## GOAL
Reproduce every one of the rows below word for word, with no changes.

## INPUT RECORDS
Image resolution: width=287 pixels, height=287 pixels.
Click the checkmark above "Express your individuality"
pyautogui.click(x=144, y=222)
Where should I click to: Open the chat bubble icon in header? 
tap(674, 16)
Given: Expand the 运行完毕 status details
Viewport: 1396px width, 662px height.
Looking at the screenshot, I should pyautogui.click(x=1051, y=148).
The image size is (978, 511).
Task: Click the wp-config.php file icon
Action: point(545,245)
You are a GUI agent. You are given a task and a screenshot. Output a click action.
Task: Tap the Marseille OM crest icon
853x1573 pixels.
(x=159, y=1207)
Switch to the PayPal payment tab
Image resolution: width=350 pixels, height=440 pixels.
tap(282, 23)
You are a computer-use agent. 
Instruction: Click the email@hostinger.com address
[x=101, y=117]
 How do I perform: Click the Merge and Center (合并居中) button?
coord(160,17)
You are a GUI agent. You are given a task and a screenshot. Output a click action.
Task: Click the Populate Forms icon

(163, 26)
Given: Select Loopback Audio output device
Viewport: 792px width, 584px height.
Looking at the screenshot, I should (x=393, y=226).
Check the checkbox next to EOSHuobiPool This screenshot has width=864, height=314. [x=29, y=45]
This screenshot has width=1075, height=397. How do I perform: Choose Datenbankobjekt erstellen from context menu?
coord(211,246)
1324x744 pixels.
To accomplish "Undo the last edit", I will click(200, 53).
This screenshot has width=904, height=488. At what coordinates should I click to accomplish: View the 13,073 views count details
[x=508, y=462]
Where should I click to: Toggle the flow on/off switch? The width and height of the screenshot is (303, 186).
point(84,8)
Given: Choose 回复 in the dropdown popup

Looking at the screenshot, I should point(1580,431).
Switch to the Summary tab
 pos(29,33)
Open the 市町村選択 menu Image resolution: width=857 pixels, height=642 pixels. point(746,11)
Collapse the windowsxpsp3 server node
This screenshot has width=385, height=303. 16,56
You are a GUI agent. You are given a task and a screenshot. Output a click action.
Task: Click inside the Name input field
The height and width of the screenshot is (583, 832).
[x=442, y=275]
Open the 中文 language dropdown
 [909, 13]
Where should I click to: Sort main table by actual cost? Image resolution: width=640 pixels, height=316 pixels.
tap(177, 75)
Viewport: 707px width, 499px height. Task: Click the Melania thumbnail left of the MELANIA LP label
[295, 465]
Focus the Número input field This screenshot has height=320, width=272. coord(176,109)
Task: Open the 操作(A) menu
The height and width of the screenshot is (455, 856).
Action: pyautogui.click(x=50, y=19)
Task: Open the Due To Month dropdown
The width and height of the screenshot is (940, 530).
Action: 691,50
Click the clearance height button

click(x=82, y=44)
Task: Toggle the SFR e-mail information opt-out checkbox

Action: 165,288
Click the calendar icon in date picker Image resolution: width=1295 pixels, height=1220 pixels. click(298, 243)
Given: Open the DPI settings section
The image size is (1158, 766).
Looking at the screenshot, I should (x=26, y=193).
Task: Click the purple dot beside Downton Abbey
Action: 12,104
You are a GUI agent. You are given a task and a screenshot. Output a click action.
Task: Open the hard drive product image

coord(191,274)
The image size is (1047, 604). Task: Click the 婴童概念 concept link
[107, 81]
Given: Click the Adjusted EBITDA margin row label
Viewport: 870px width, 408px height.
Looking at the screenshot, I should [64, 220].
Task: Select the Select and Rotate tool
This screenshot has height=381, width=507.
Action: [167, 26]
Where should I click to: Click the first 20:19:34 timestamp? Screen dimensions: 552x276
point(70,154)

## EXERCISE RESULT
Image resolution: width=287 pixels, height=287 pixels.
Click the checkmark above "Express your individuality"
pyautogui.click(x=144, y=222)
Where should I click to: Open the chat bubble icon in header? 
tap(674, 16)
Given: Expand the 运行完毕 status details
Viewport: 1396px width, 662px height.
Looking at the screenshot, I should pyautogui.click(x=1051, y=148).
The image size is (978, 511).
Task: Click the wp-config.php file icon
Action: point(545,245)
You are a GUI agent. You are given a task and a screenshot. Output a click action.
Task: Tap the Marseille OM crest icon
853x1573 pixels.
(x=159, y=1207)
Switch to the PayPal payment tab
Image resolution: width=350 pixels, height=440 pixels.
tap(282, 23)
You are a computer-use agent. 
Instruction: Click the email@hostinger.com address
[x=101, y=117]
 How do I perform: Click the Merge and Center (合并居中) button?
coord(160,17)
You are a GUI agent. You are given a task and a screenshot. Output a click action.
Task: Click the Populate Forms icon

(163, 26)
Given: Select Loopback Audio output device
Viewport: 792px width, 584px height.
Looking at the screenshot, I should (x=393, y=226).
Check the checkbox next to EOSHuobiPool This screenshot has width=864, height=314. [x=29, y=45]
This screenshot has width=1075, height=397. How do I perform: Choose Datenbankobjekt erstellen from context menu?
coord(211,246)
1324x744 pixels.
To accomplish "Undo the last edit", I will click(200, 53).
This screenshot has width=904, height=488. At what coordinates should I click to accomplish: View the 13,073 views count details
[x=508, y=462]
Where should I click to: Toggle the flow on/off switch? The width and height of the screenshot is (303, 186).
point(84,8)
Given: Choose 回复 in the dropdown popup

Looking at the screenshot, I should point(1580,431).
Switch to the Summary tab
 pos(29,33)
Open the 市町村選択 menu Image resolution: width=857 pixels, height=642 pixels. point(746,11)
Collapse the windowsxpsp3 server node
This screenshot has width=385, height=303. 16,56
You are a GUI agent. You are given a task and a screenshot. Output a click action.
Task: Click inside the Name input field
The height and width of the screenshot is (583, 832).
[x=442, y=275]
Open the 中文 language dropdown
 [909, 13]
Where should I click to: Sort main table by actual cost? Image resolution: width=640 pixels, height=316 pixels.
tap(177, 75)
Viewport: 707px width, 499px height. Task: Click the Melania thumbnail left of the MELANIA LP label
[295, 465]
Focus the Número input field This screenshot has height=320, width=272. coord(176,109)
Task: Open the 操作(A) menu
The height and width of the screenshot is (455, 856).
Action: pyautogui.click(x=50, y=19)
Task: Open the Due To Month dropdown
The width and height of the screenshot is (940, 530).
Action: 691,50
Click the clearance height button

click(x=82, y=44)
Task: Toggle the SFR e-mail information opt-out checkbox

Action: 165,288
Click the calendar icon in date picker Image resolution: width=1295 pixels, height=1220 pixels. click(298, 243)
Given: Open the DPI settings section
The image size is (1158, 766).
Looking at the screenshot, I should (x=26, y=193).
Task: Click the purple dot beside Downton Abbey
Action: 12,104
You are a GUI agent. You are given a task and a screenshot. Output a click action.
Task: Open the hard drive product image

coord(191,274)
The image size is (1047, 604). Task: Click the 婴童概念 concept link
[107, 81]
Given: Click the Adjusted EBITDA margin row label
Viewport: 870px width, 408px height.
Looking at the screenshot, I should [64, 220].
Task: Select the Select and Rotate tool
This screenshot has height=381, width=507.
Action: [167, 26]
Where should I click to: Click the first 20:19:34 timestamp? Screen dimensions: 552x276
point(70,154)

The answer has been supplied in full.